This study’s key finding was that baseline CVI was lower in BRVO eyes with CME than in the unaffected fellow eyes, but this difference was no longer present at 12 months. While the increase in CVI in BRVO eyes over 12 months was not significant, there was no difference in CVI between BRVO and fellow eyes at 12 months, which suggests that CVI in BRVO eyes normalized over time following the acute insult. This also suggests that in the acute phase of BRVO, there may be decreased choroidal vascular LA relative to TCA in the affected eye with normalization of the choroidal vessel to total area ratio in BRVO eyes over time. Decreased baseline CVI in BRVO eyes is consistent with results reported from two prior studies [23, 24]. Meanwhile, Aribas et al. noted a lower CVI in both eyes of patients with BRVO compared to healthy control eyes, with a more robust decrease in BRVO eyes [22].
Authors of prior studies have proposed that lower CVI in BRVO eyes may be associated with an extracellular fluid shift from the retina to the choroid in the setting of retinal ischemia. Two studies reported an increase in choroidal SA in eyes with BRVO compared to fellow and control eyes, but no decrease in choroidal LA [22, 24]. These findings suggest that lower CVI represents an expansion of the choroidal SA rather than alterations to the choroidal vessels, supporting the theory that an extracellular fluid shift after the development of a BRVO causes choroidal stromal edema. The exact mechanism of this fluid shift is unclear. Given the association of CME in BRVO with overexpression of VEGF, it has been suggested in the literature that VEGF may also be linked to increased choroidal stromal edema in BRVO eyes [24, 28]. Alternatively, it has been theorized that this fluid shift may be due to an overexpression of aquaporin-9 between the retina and choroid in the setting of retinal ischemia [22]. Unique to our study is the finding that there was no difference in CVI between BRVO eyes and fellow eyes at the 12-month follow-up. This finding suggests that over time, the extracellular fluid shift in treated BRVO eyes decreases. Of note, more than 80% of the eyes we studied received anti-VEGF treatments during the study period. Given the normalization of CVI in BRVO eyes at 12 months, this may support the theory that the extracellular fluid shift in the acute BRVO phase may be due to overexpression of VEGF.
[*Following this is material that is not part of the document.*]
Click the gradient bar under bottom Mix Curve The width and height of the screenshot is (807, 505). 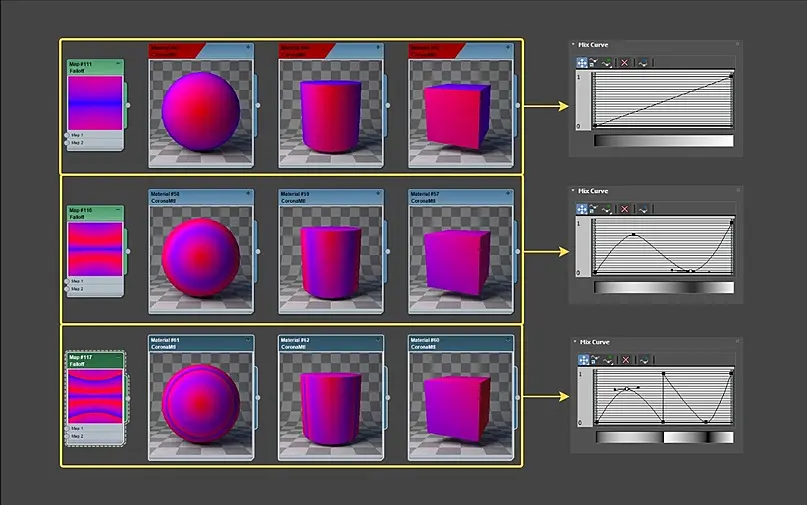tap(664, 438)

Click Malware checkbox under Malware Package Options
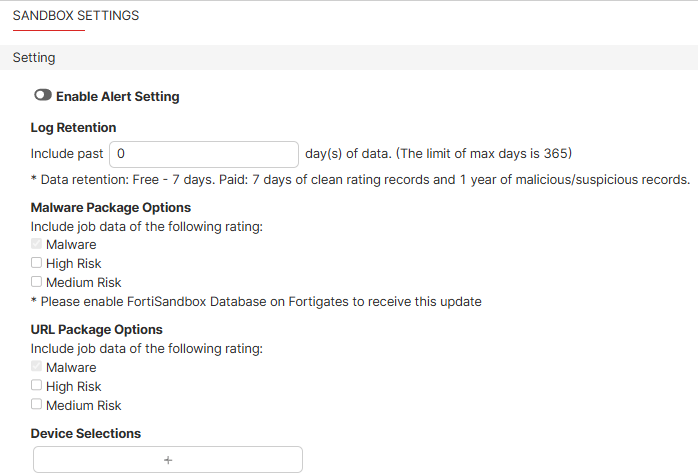click(37, 244)
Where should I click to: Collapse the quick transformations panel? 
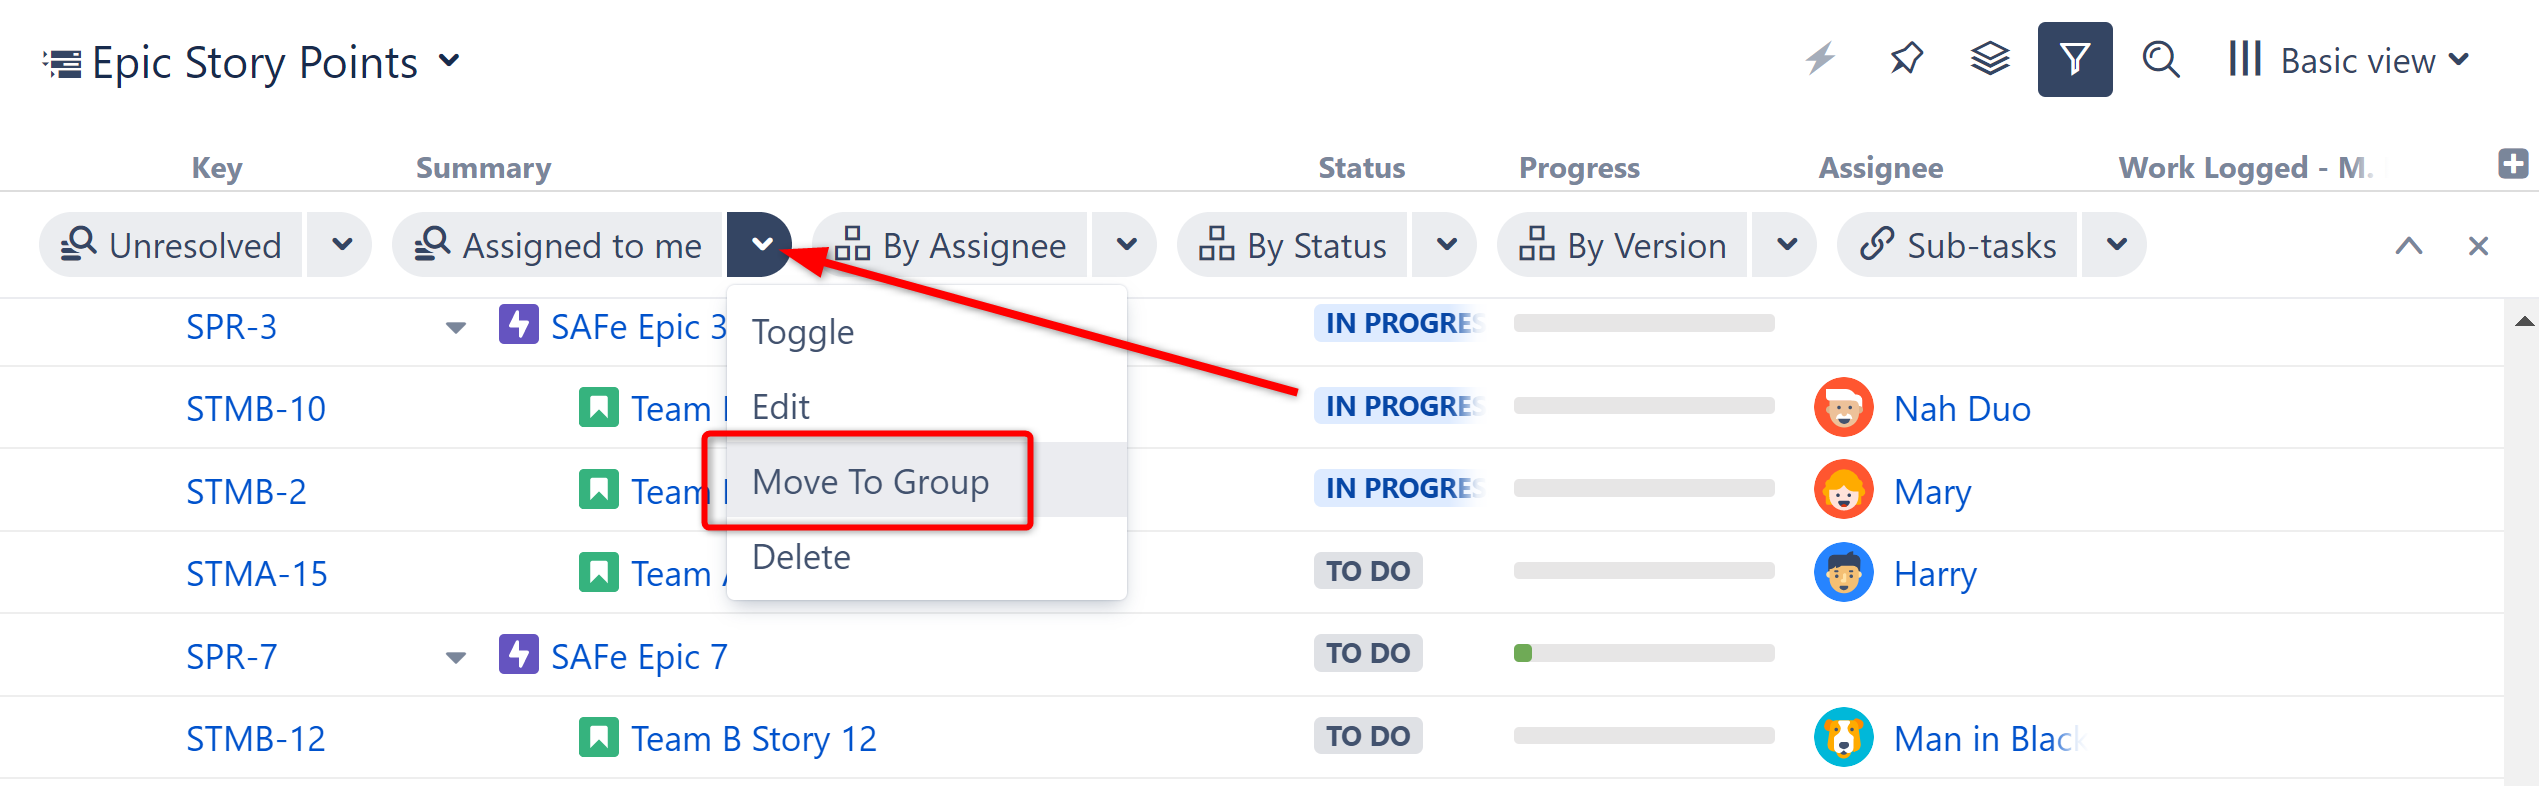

As CST decreased in BRVO eyes with CME longitudinally, the VA improved. CST is an objective parameter of macular thickness on spectral domain OCT (SD-OCT) and is used to quantify the degree of CME [26]. Other studies have referred to this parameter as central macular thickness (CMT), central subfield macular thickness (CSMT), and central retinal thickness (CRT) [25, 29]. Our finding associating decreased CST with improved VA is consistent with results from prior studies, but demonstrates a stronger correlation between reduced macular thickness measurements and improved VA over a longer follow-up period. Thach et al. identified a moderate correlation between reduced central foveal thickness (CFT) and improved VA at 6 months [6]. However, CFT was manually measured as the center point thickness—that is, the thickness from the innermost layer of the retinal inner nuclear layer to the hyperreflective outer border of the retinal pigment epithelium (RPE) [7]. CST is automatically generated by SD-OCT software and is a more reliable indicator of macular thickness than is center point thickness [25]. Ciulla et al. also demonstrated a similar but weaker correlation between changes in CST and changes in VA in 426 eyes with BRVO-related CME over 6 months [30]. We documented change over a 12-month period rather than a 6-month period, suggesting the relationship between macular thickness and VA may strengthen over time. It should be noted that prior studies have identified that reductions in macular thickness and improvements in VA in BRVO-affected eyes were not always simultaneous. In an analysis of eyes with BRVO-related CME treated with ranibizumab, some eyes with persistently higher CFT at 6 months had substantial improvements in VA, while some eyes with markedly reduced CFT had persistently poor VA [4, 6]. In the context of this prior literature, it is difficult to interpret how direct the correlation between reduced CST and improved VA is in our study. Additionally, other factors aside from changes in CST may affect VA outcomes in BRVO eyes, such as variability in underlying retinal ischemia and VA prior to onset of BRVO. Future investigations comparing the chronology of changes in CST compared to VA, rather than CFT, may elucidate whether CST can be used as a metric for long-term outcomes after acute BRVO-related CME.
Anzeige
This study was also notable for several negative findings. There was no difference in SFCT between BRVO eyes with CME and unaffected fellow eyes either at baseline or at the 12-month follow-up. There was no change in SFCT over the study period in either group. There was also no correlation between change in CVI and change in SFCT, CST or VA, and no correlation between change in SFCT and change in CST or VA over the study period in BRVO-affected eyes. There was also no correlation between baseline CVI and change in CST or VA in BRVO eyes.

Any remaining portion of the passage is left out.